It was during this admission that cervical tissue was removed and given to Dr. Gey’s lab. Much to their surprise, the cancerous cells derived from Henrietta’s tissue not only survived, but proliferated at an alarming rate. Dr. Gey and his colleagues had just isolated the first immortal human cell line.³

Dr. Gey was so excited for his discovery and the potential benefits that these cells might mean for biomedical research that he freely shared them with whomever requested them. He would eventually ship these cells to labs around the world that were interested in using them for research. Some of the early and significant findings that resulted from research using HeLa cells include the development of a method of cell cryopreservation (method for storage and biobanking), the refinement and standardization of cell culture techniques and the growth media in which they thrive, the biological components that enabled the establishment of the field of virology, and the discovery/visualization of the human chromosome and haplotyping, a technique that would eventually give way to the mapping of the human genome.³

              The most pressing issue during the time of this explosion in biomedical research was an effort to end Polio. President Franklin Delano Roosevelt suffered from polio, a debilitating disease that compromises neurologic function and renders the patient crippled before ultimately comprising the brains autonomic function of respiration. It was the president’s mission to find a cure for this disease, and he commissioned the National Foundation for Infant Paralysis (NFIP) to seek a cure. At the same time, Dr. Jonas Salk at the University of Pittsburgh developed a vaccine that he thought might permanently protect individuals from contracting this virus, but had little means to test this hypothesis. When it was discovered that HeLa cells were uniquely susceptible to Polio and an excellent resource for vaccine testing, the NFIP moved swiftly to facilitate the mass production of HeLa cells for the testing of the Salk vaccine.³

              Tuskegee Institute, which at the time was the most prestigious African-American college in an era of segregation, was selected to develop a HeLa distribution center. Tuskegee became the first-ever cell production factory, and at its height, employed 35 African-American scientist and technicians who produced 20,000 tubes of HeLa cells per week. This effort proved invaluable in the validation of the Salk vaccine which has virtually eliminated the disease from the face of the planet. Ironically, these efforts were going on at the same time and location as the Tuskegee Syphilis studies.³

Tuskegee Experiment and Informed Consent

              In 1932, the US Public Health Service (USPHS) began an experiment to evaluate the natural course of untreated latent syphilis in black males. The Julius Rosenwald Fund originally commissioned this this research to study the prevalence of syphilis and explore the possibilities of mass treatment. At the time, Macon County, Alabama, home of the Tuskegee Institute, had the highest population of young, black men who were diagnosed with untreated syphilis. Dr.

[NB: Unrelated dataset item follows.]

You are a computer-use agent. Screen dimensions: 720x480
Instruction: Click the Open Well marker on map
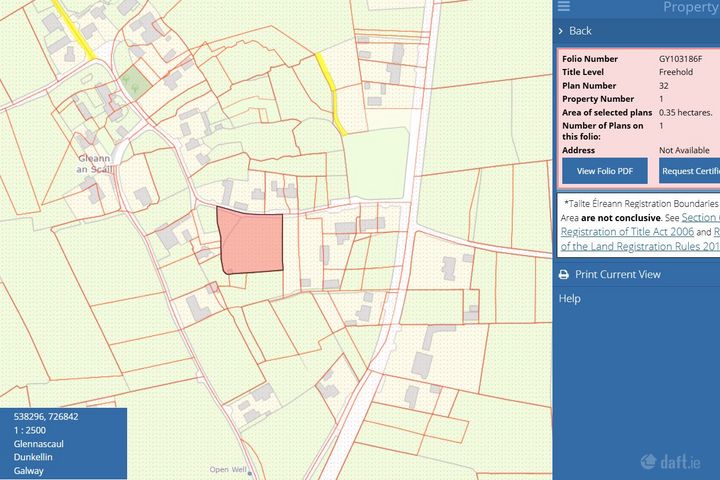click(250, 473)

Taliaferro Clark, chief of USPHS Venereal Disease Division saw this as an “unusual opportunity.”⁴

              The Tuskegee Syphilis Study was designed to recruit 400 syphilitic men (and 200 controls) to study the natural course of the disease. Ironically, a similar study was conducted between 1890 and 1910 by Professor C. Boeck, Chief of the Oslo Venereal Clinic, on roughly 2,000 patients diagnosed with syphilis and left untreated. While the majority of patients survived without significant long-lasting effects, 30% of these individuals developed cardiovascular disease, insanity, and premature death. In fact, the findings were so significant, that the discovery of arsenic therapy as a treatment option was such a compelling alternative to the sequelae of syphilis that the study was halted.⁴

              Interestingly, Dr. J.E. Moore, one of the nation’s leading venereologists, found that the Oslo study findings indicated that all patients diagnosed with syphilis should be treated. In fact, the mere fact that the morbidity associated with syphilis is communicable through sexual contact was reason enough to treat any individual who contracted the disease. Dr. Moore went as far to state that the Oslo study constitutes a “never-to-be-repeated human experiment.” This concept was only further reinforced to the scientific community after the USPHS sponsored and published a paper that was authored by Dr. Moore and others. Ironically, Dr. Moore also served as an expert consultant on the Tuskegee study and somehow came to the conclusion that this research would be of “immense value” because “syphilis in the negro is in many respects almost a different disease from syphilis in the white.”⁴

              Even though the scientific community was aware of arsenic therapy as a treatment for syphilis at the time the Tuskegee Study began, its use was not widely accepted or implemented due to severe morbidity that often included death.⁵ It wasn’t until the 1950s that the antibiotic penicillin became widely available, and was determined to be a safe and highly effective drug for the treatment of syphilis (and is still indicated for this use today). Despite this knowledge, the study patients did not receive penicillin treatment, and in fact, the USPHS actively sought to prevent the enrollees from receiving treatment or even being made aware that it was available. In as late as the year 1969, the Centers for Disease Control and Prevention actively permitted the continuation of this study despite continued advances in knowledge about the disease process and treatment.⁴

              Eventually, the free press began reporting on the details of the Tuskegee Study which led to a public outcry surrounding the questionable ethics, or lack thereof, employed. The Department of Health, Education and Welfare formed an Ad Hoc Advisory Panel, and published a Final Report in the summer of 1973. Although the issues brought to the Panel’s attention were not aligned with the original intent of the Study, the Panel came to the conclusion that 1) simply because the study participants volunteered (under a false premise), this is not the same as informed consent and, 2) once a known effective treatment became available (penicillin), it should have been offered to the patients.⁴

              It was less than halfway through the Study that not only did the scientific community have an effective cure for syphilis, but they also had the Nuremberg Code that resulted from the grossly unethical research practices that were conducted by the Nazis in central Europe. While the ten rules of this Code have some level of applicability to this case, I will highlight two: “The voluntary consent of the human subject is absolutely essential. [The] person involved… should be so situated as to be able to exercise free power of choice, without the intervention of any element of force, fraud, deceit…” and “During the course of the experiment the scientist in charge must be prepared to terminate the experiment at any stage, if he has probable cause to believe …that a continuation of the experiment is likely to result in injury, disability or death to the experimental subject.”⁴

              The extreme and grotesque actions of the Nazis which included mass genocide and deadly experimentation of an entire race of people left many physicians and scientist in the U.S. with a complacency such that the measures outlined by the Nuremberg Code likely had no place in a refined and advanced society.⁴ However, as clearly outlined above, core principles of the Nuremberg Code strike to the core of the issues surrounding both the recruitment phase and the continuation of the Tuskegee experiment.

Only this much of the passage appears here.